My point in sharing this story is that while we might be pro-life, are we pro-woman. How do we support the women who find themselves pregnant? As a church or pro-life community, are we providing the necessary funds to help women find jobs, healthcare, and support during and after pregnancy? Or do we ostracize these women as the spiritual leaders of Jesus’ day did? Do these women have to fend for themselves? Do we condemn and judge those who find themselves pregnant?

I ask this. While legislators are making laws to abolish abortion, are they increasing support for adoptions, care for the mom, and other critical support for these women? In my opinion, we cannot have one without the other. Yes, I support the unborn, but I also support the women who find themselves pregnant. They do not need to be stoned but need a community of passionate followers of Christ who will help, love, and care for them.

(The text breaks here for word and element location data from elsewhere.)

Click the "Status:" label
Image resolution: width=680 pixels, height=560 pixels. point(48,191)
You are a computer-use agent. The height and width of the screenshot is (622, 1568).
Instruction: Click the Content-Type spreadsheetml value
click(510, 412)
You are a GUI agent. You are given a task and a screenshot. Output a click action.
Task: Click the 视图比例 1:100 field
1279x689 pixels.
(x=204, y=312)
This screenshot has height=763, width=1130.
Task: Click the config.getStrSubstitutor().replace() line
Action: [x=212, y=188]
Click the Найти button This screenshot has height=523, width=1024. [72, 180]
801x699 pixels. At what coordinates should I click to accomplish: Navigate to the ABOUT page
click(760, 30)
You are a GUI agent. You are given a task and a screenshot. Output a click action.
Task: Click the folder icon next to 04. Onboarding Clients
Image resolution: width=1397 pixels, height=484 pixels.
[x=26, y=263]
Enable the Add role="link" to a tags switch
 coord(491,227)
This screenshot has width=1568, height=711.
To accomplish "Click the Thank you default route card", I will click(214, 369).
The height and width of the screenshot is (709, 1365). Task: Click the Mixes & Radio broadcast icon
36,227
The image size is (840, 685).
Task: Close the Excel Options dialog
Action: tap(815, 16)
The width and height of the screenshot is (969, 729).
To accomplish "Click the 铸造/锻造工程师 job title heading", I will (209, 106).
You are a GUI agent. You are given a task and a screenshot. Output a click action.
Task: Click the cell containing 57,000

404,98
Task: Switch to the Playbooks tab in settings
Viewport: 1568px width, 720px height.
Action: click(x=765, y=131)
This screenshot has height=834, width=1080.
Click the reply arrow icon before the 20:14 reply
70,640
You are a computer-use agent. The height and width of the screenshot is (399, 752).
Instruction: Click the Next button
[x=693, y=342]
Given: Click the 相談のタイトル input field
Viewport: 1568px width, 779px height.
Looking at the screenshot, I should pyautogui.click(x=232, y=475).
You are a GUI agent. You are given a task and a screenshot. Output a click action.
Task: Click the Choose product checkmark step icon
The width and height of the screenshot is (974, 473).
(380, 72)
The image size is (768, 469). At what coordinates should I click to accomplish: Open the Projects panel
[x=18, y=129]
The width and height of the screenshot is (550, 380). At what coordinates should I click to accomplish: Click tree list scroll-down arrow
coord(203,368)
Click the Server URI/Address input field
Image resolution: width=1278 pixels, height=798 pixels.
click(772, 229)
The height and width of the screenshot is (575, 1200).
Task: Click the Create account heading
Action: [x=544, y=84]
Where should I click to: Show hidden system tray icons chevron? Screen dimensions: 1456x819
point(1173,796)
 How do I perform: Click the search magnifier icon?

I have also heard the argument that helping these women frees them to go and do the same thing again. That may or may not be accurate, but that is not a reason to not support them. We must reach them and support their decisions in keeping their child or giving the child to an adoptive family. I question where we would be if we did not have people who helped us along the way. No matter how successful we might be, we have had people in our life that helped us and opened doors for us.

When discussing forgiveness, Jesus was asked about this crucial aspect of the Christian life (Matthew 18:21-22). How many times do we forgive? Peter, the first to answer, gave the acceptable religious answer. He stated that we should forgive seven times. That was the legal, religious standard of the day. Jesus, who came to turn the culture and religious community upside down, stated, no, we must forgive seven times seventy. This meant an infinite number of times. 

Once again, we must interpret scripture in the context of scripture. After making this statement, Jesus shares a story about a rich man with extensive debt (Matthew 18:23-35). In some ways, He exaggerates the terms to get the disciple’s attention.

A king wished to settle outstanding loans and debts owed to him. One who owed him a considerable amount of money pleaded for mercy. The king had compassion and forgave the loan. Rather than living in the forgiveness he had experienced, the servant found one who owed him money. The total amount he was owed was far less than what he owed the king. But rather than forgive, he took the man by the neck and threw him into jail. The king heard of the insensitivity of the servant and demanded that he pay his debt.

Jesus began this discussion by saying that we must forgive as the heavenly father has forgiven us. Let’s return to our discussion on helping those who find themselves pregnant. We must be reminded how much we have been forgiven. The problem with Christians is that we often forget what God has done for us. He has forgiven all our sins. But too often, what we have received, we struggle to give.

We expect people to live to a standard that, at one time, we struggled to live ourselves. We want forgiveness without giving forgiveness. We hold people to a higher standard than we hold ourselves. It is also a condition of our heart where we tend to categorize our sins into lists of acceptable and unacceptable sins. We judge a pregnant single mom but allow gossip and pride to reign. We judge one living a lifestyle we disagree with, but we are filled with lust and treat others with disrespect. In God’s eyes, there are no good or bad transgressions; a transgression is a transgression.

We are all on a journey, and perhaps a part of that journey is for us to enter a discussion with those we might disagree with. Maybe we should talk with (not to) those experiencing an unwanted or unplanned pregnancy. Perhaps we would be better off listening to them. This is not a time to lecture them or throw scripture at them. We might learn much about them if we would listen. Perhaps together, we can find a path to help each other. We can help them provide for their care and their child’s care. They can help us understand their needs and goals in life.

Perhaps a part of our journey is to enter the world of those who support abortion to have a dialogue. I am not talking about the fury evident in some circles now (on both sides of the issue). Jesus did that. Paul did that. They engaged people where they were. They met people at the town center (the well), the city gate, the worship centers of the pagans, and so much more.

When we consider this, how many on the pro-life side have sat with anyone on the pro-abortion side and vice versa? How many have listened to one another to understand their position and why they believe what they believe? I am not saying we should compromise our position, but we must be open to one another’s opinions and ideas.

By following Christ’s example, we can make a difference. We can minister grace and love to those most vulnerable and who most need our love. Yes, we might be pro-life, but we must consider the mother’s life and how we can help them through these dark moments in their lives. Be Christ to someone today.